Linguistic Computing Overview


BFBS LC work on the assumption that language can be analysed mathematically, and that all the phenomena of language can be rendered logically and rationally. The team work to express these logical explanations of linguistic processes in mathematical notation so that they can then be used in computer programs.

Machine translation is the term given when a computer program translates one language to another. Many existing translation systems have been developed to deal with translation between a specified set of languages (usually only one language pair) and operate with a particularly restricted vocabulary. These work well particularly when they have restricted vocabulary.
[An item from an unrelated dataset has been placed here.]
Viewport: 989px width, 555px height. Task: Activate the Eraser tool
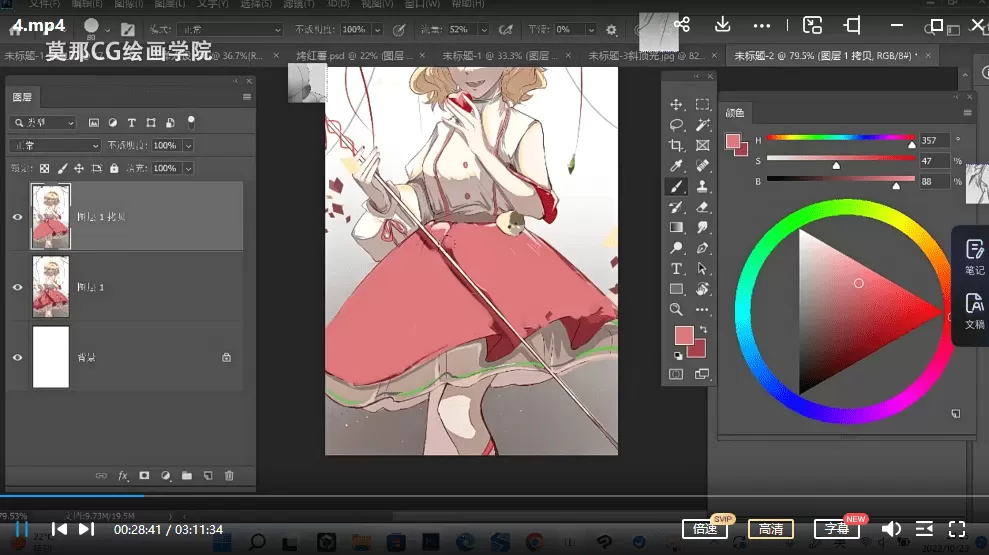702,207
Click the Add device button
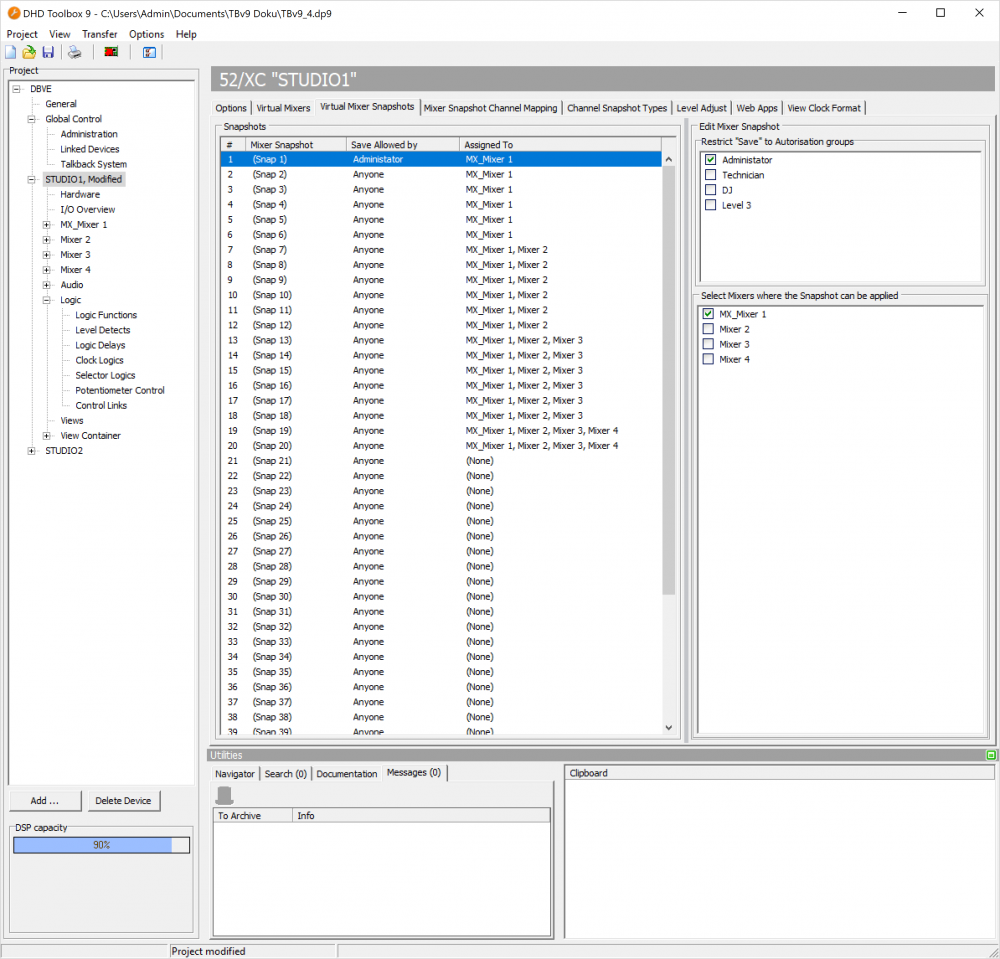 tap(45, 800)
To write a machine translation program someone needs to know all the rules that govern the way the languages work. These rules are then written into the logic of the programming code. The machine then goes away and, following these rules, produces a translation. Such programs are expensive to develop because they use the time and expertise of skilled linguists and computer experts.
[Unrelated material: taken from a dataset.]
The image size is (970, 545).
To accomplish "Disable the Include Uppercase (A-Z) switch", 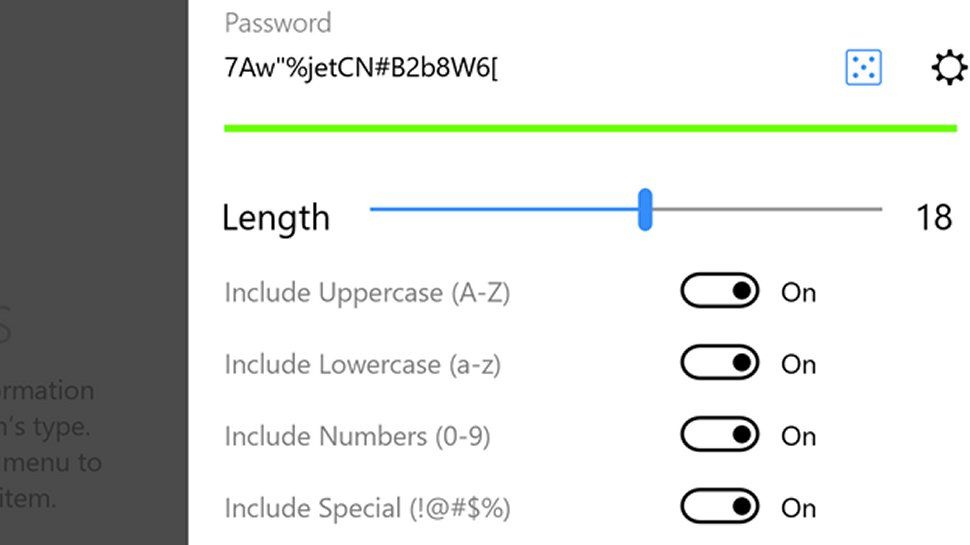I will click(720, 292).
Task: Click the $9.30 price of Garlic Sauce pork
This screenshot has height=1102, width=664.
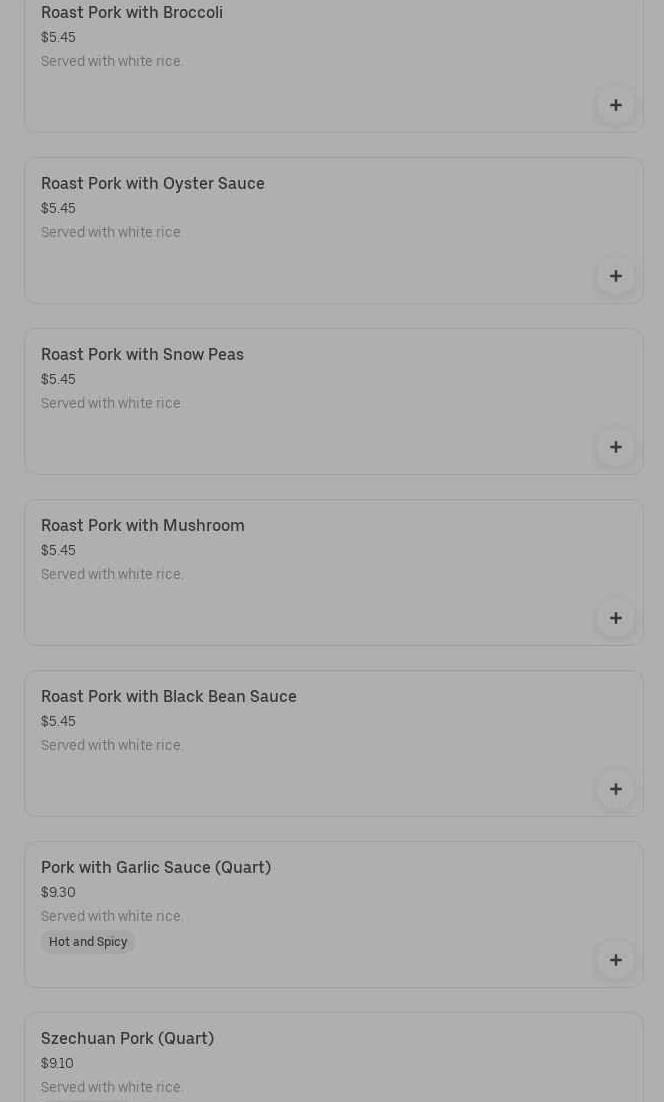Action: pyautogui.click(x=58, y=892)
Machine translation works well where:

  • there is a big enough commercial market to make a profit and
  • the language is well defined by linguists

Unfortunately these two factors do not apply to most Bible translation projects which is why the BFBS LC team do not do machine translation of this type.

The team do not write machine translation programs because they are working with many languages, and often the languages they work with are not fully analysed. Instead we start with no rules because we probably don't know the language concerned. However we have a large text and vocabulary, probably a Bible.

The task for the machine is to analyse that text and from that analysis derive the rule set that governs the working of that language. Once the rule set has been identified the machine can then learn from it and apply those rules to further analysis of the language.

The advantage of the approach is that the need for the involvement of the language speaker is much reduced. It is machine based and therefore totally consistent (unlike the language speaker) and it can be applied to minority languages which do not benefit from vibrant economies which can afford to finance large projects. The benefits of this approach are the ability to harness the power and patience of modern computers to the task of analysis and to produce objective analysis of highly complex structures.

Like any child learning a language, the learning machine must have exposure to the target language. In the restricted context in which we are working this means having access to a text, usually biblical. Of course the text may be incomplete and it is a limitation of any learning process, human or artificial, that the wider the exposure to the target data the more coherent and complete will be the analysis. It is implicit to such an approach that before any attempt at generating a translation can be made, an adequate analysis of the target language must be derived.

Amongst the problems is the recognition that anyone, human or computer, learning something as complex as a natural language may make mistakes. The role of the LC team is to develop systems which are not only heuristic but ultimately self-validating with the ability to correct and enhance their own results as the analysis proceeds.